Te contestaré y sin que sirva de precedente (no te acostumbres):

Cualquier persona con un minimo de inteligencia y perspicacia puede ver en lo de Tallada que fue buena su entrada pues confirma una operación corporativa que aun esta pendiente. Y para más inri, la salida de Tallada es aun mejor, pues quedando confirmada una la operacion corporativa, tambien denota que las manos que están en todo este tinglado son infinitamente mas fuertes que las del pececillo Javier Tallada.
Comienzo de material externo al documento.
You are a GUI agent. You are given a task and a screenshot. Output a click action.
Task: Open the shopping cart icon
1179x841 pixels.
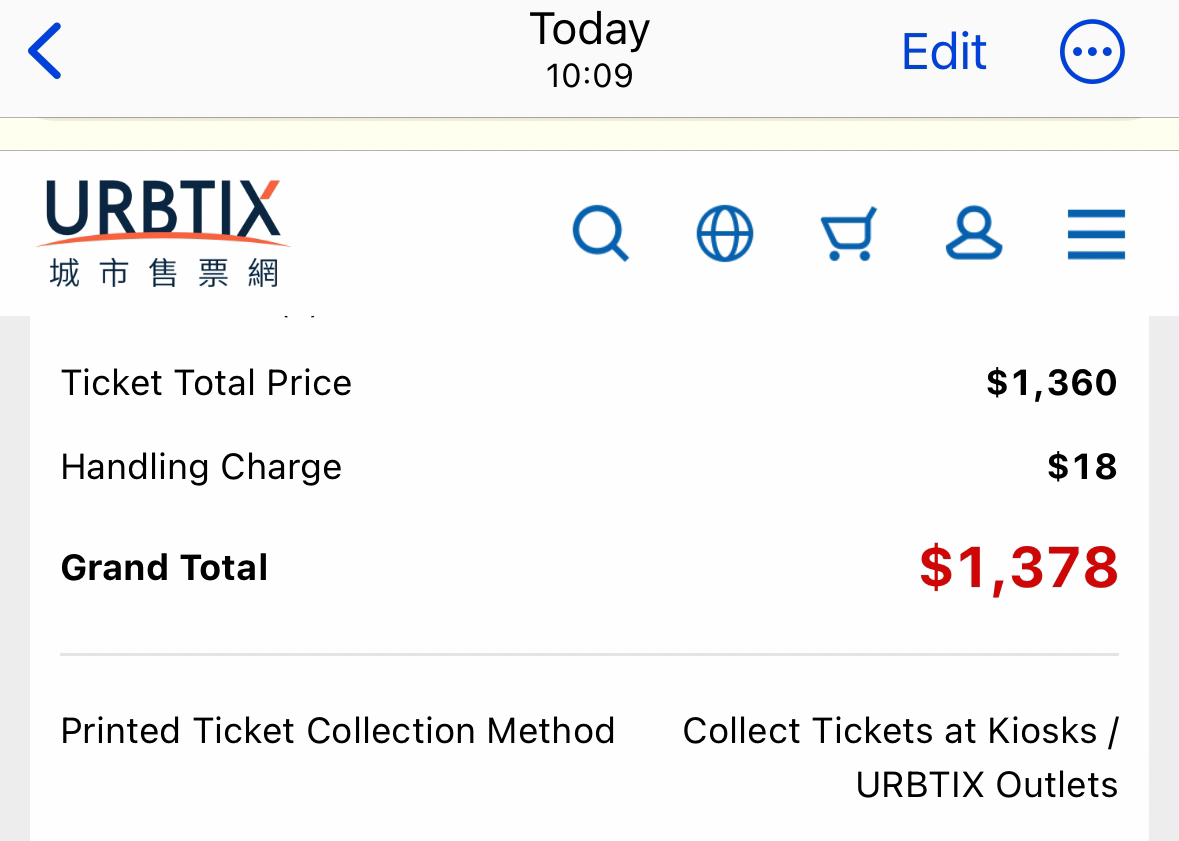tap(849, 233)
Graficamente : Tallada metio la nariz en jazztel oliendose que iba pillar cacho, y para colmo lo hace publico sin tener obligacion de ello en este caso; seguidamente se lleva una manta de ostias que lo dejan doblado y le obligan a salir y hacerlo publico tambien (sin que tuviera obligacion de ello). Suponiendo que esto sea asi, yo barajaria entre otros , que los que le han dado la paliza a Tallada han podido ser , Vodafone, Telefonica (recordemos que avanzit tiene contratos muy suculentos con telefonica como cliente) y ojalá este an el ajo Carlitos Slim. Esto a grosso modo es lo que yo veo en el asunto Tallada. _Alea jacta est_

Si a todo lo anterior le sumamos la brutal acumulación que llevemos en las ultimas semanas y todo lo que se llevadicho en este hilo, se puede entrever que jazztel tiene muchas papeletas para confirmarse como valor estrella de este año.
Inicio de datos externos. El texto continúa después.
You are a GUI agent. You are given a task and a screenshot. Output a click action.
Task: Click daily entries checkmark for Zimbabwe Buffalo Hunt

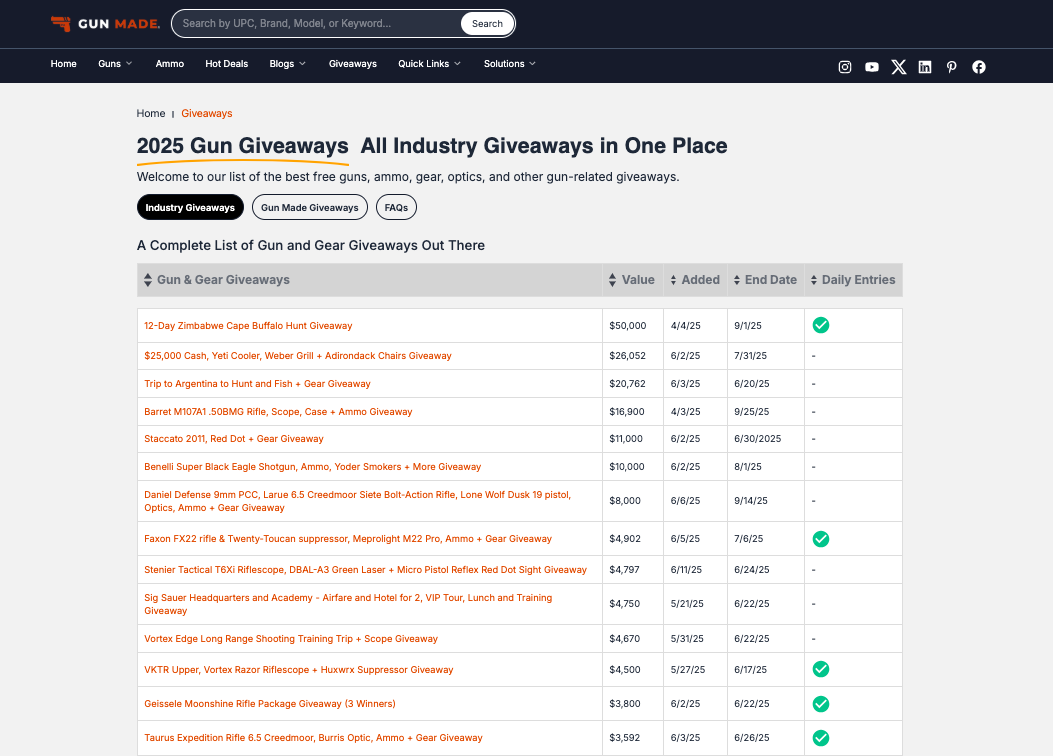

En fin, que te voy a decir a ti, que se ve que eres un crack en estos temas.
Por cierto bóbor, cuanto has perdido en natraceutical? Hay que ser tonto


----------



## Beborn (7 Mar 2007)

GUERRAPSICOLOGICA dijo:


> En fin, que te voy a decir a ti, que se ve que eres un crack en estos temas.
> Por cierto bóbor, cuanto has perdido en natraceutical? Hay que ser tonto



En natraceutical salí en 1.81 hace ya dos dias, así que creo que vas con retraso. Por supuesto sin pérdidas. Dije que iba a corto, y así fue. Un dia exactamente.
Lo que no quita para que siga pensando que subirá y bastante en los próximos días y de hecho vuelvo a tener liquidez para entrar en cuanto se confirme la normalización de los mercados.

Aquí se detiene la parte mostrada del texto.